■ **Article**:

The objective of this project is to analyze and predict, through the use of supervised and unsupervised machine learning methods, the potability of water from data in the 'drinking water potability' dataset. The project is divided into 3 parts:
- Exploratory Data Analysis (EDA). This is the phase in which an exploratory analysis of the entire dataset is carried out. Initially, the individual variables in the dataset will be analyzed, showing their main statistical metrics (mean, standard deviation, quartiles, minimum and maximum values, etc.), the presence or absence of missing values, and, if they are present, the consequent action to be taken (computation, replacement with mean/median, etc.). Then a multivariate analysis will be carried out, with the aim of looking for possible relationships (collinearity and/or multicollinearity) between the variables.
The jupyter notebook related to this step can be found at the following: link.
At the end of the analysis, the results will be displayed and from them a python script will be written containing a module with functions that will be useful both in the preprocessing phase and in the construction and evaluation of models.
The scripts inherent to Data Scaling and Preprocessing and Model-building phase can be found at the following: prep. - Model-building phase. In this one will try to build a machine learning model that can classify/predict the output of the target variable 'Potability'. To do this, supervised and non-supervised learning techniques will be applied.
The jupyter notebook related to model construction using supervised learning techniques can be found at the following link: supervised.
The jupyter notebook related to building the model using the unsupervised learning techniques can be found at the following link: unsupervised. - Evaluation phase. In this phase, the metrics obtained from the various models will be compared and the model that obtained the highest results will be chosen.
You can view and download the dataset at the following: link
Access to safe drinking water is essential to health, a basic human right, and a component of effective policy for health protection. This is important as a health and development issue at a national, regional, and local level. In some regions, it has been shown that investments in water supply and sanitation can yield a net economic benefit, since the reductions in adverse health effects and health care costs outweigh the costs of undertaking the interventions.
The drinkingwaterpotability.csv file contains water quality metrics for 3276 different water bodies.
-
pH value: PH is an important parameter in evaluating the acid-base balance of water. It is also the indicator of the acidic or alkaline condition of water status. WHO has recommended the maximum permissible limit of pH from 6.5 to 8.5. The current investigation ranges were 6.52–6.83 which are in the range of WHO standards.
-
Hardness: Hardness is mainly caused by calcium and magnesium salts. These salts are dissolved from geologic deposits through which water travels. The length of time water is in contact with hardness-producing material helps determine how much hardness there is in raw water. Hardness was originally defined as the capacity of water to precipitate soap caused by Calcium and Magnesium.

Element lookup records
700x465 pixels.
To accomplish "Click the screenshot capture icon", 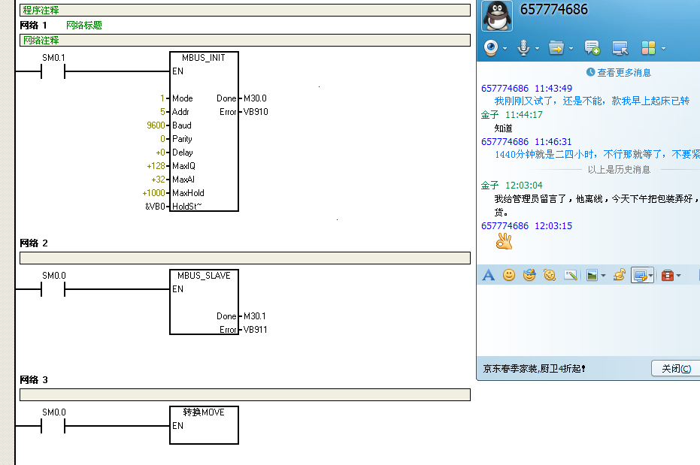I will click(640, 276).
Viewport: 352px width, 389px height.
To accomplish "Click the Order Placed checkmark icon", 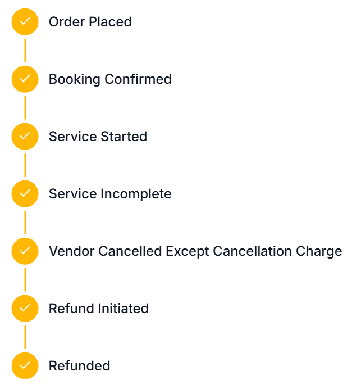I will (25, 22).
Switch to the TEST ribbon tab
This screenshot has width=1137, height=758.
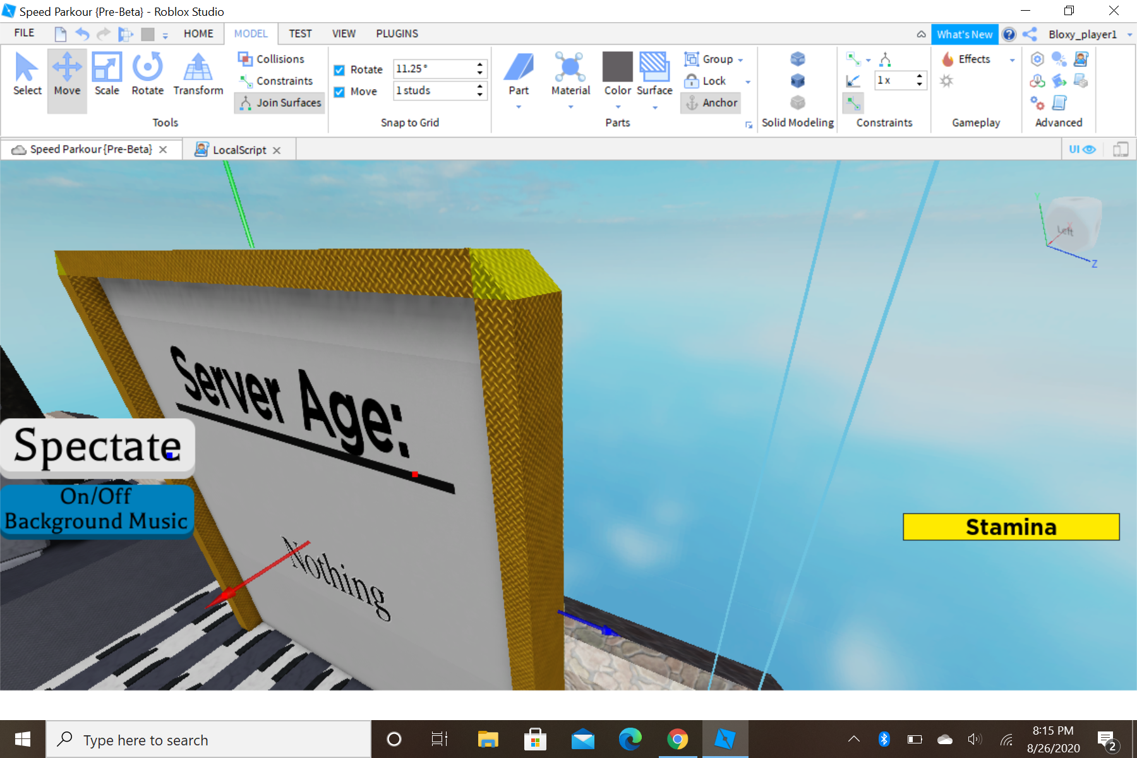click(x=300, y=33)
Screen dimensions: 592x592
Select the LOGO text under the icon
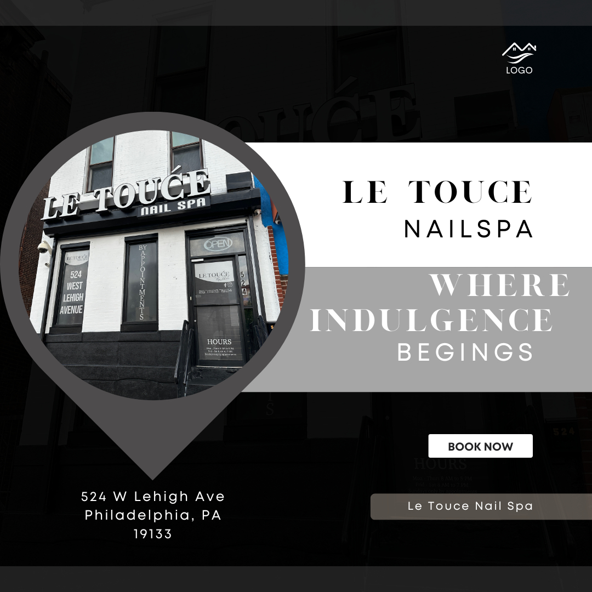coord(519,70)
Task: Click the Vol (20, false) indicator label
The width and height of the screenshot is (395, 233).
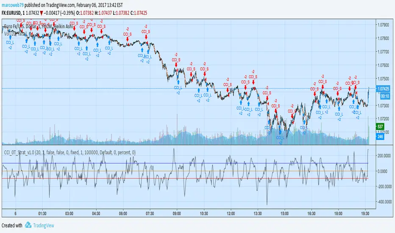Action: [x=16, y=33]
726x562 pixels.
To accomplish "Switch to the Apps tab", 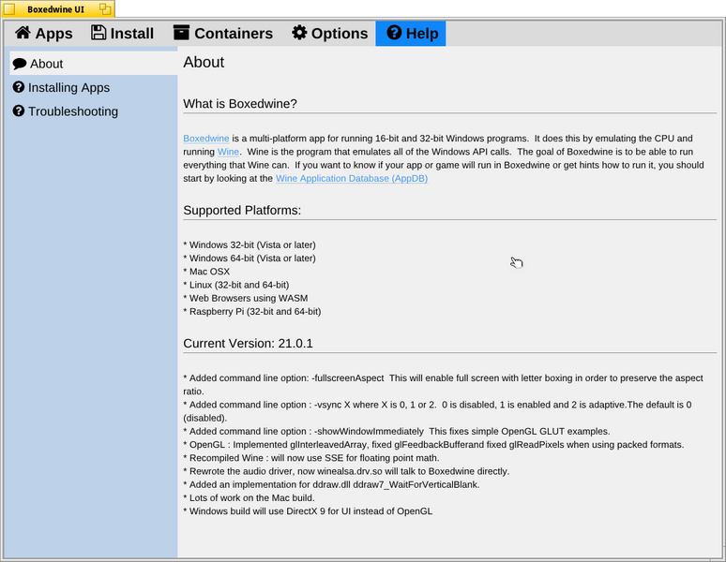I will 43,34.
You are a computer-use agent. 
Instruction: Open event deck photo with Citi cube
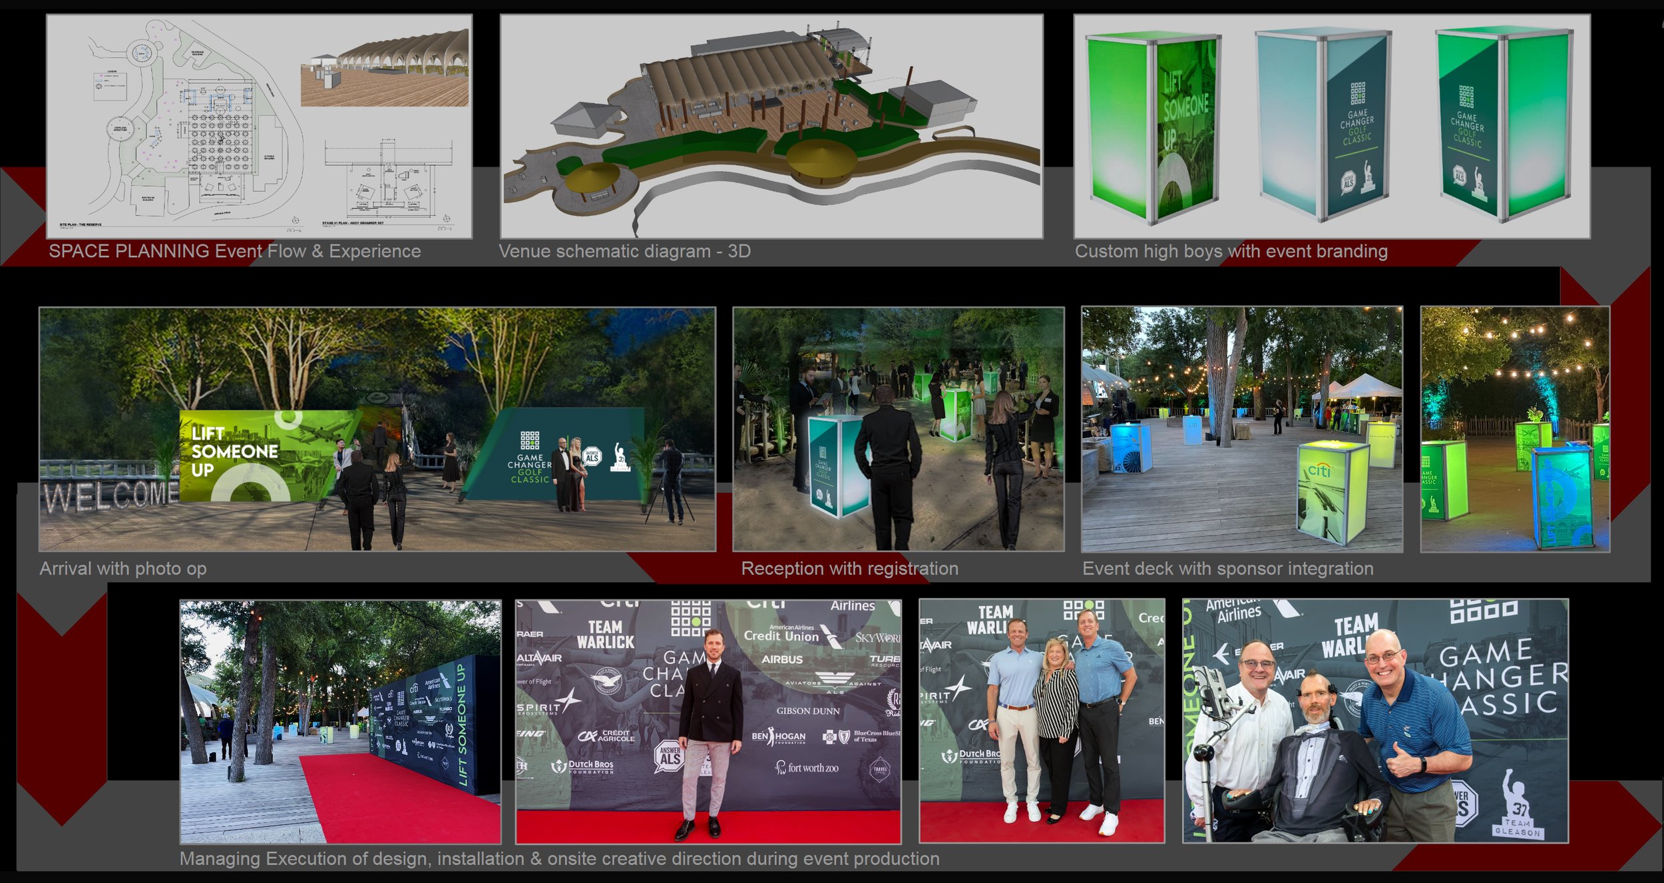point(1241,429)
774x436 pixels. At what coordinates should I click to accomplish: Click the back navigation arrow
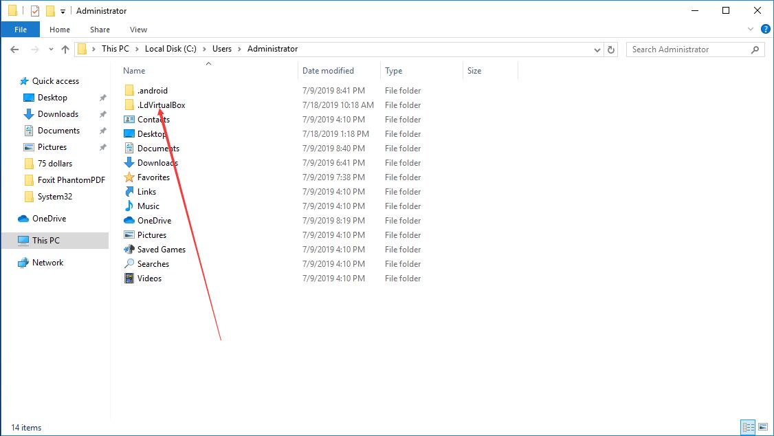(x=14, y=49)
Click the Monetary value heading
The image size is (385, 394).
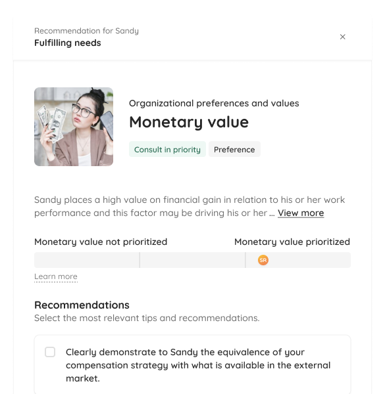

■ **Stated problem**: Reproduce the water potability project description starting at "The jupyter notebook related to this" and ending at "will be applied.", swapping "module" for "library".

■ **Expected answer**:
The jupyter notebook related to this step can be found at the following: link.
At the end of the analysis, the results will be displayed and from them a python script will be written containing a library with functions that will be useful both in the preprocessing phase and in the construction and evaluation of models.
The scripts inherent to Data Scaling and Preprocessing and Model-building phase can be found at the following: prep. - Model-building phase. In this one will try to build a machine learning model that can classify/predict the output of the target variable 'Potability'. To do this, supervised and non-supervised learning techniques will be applied.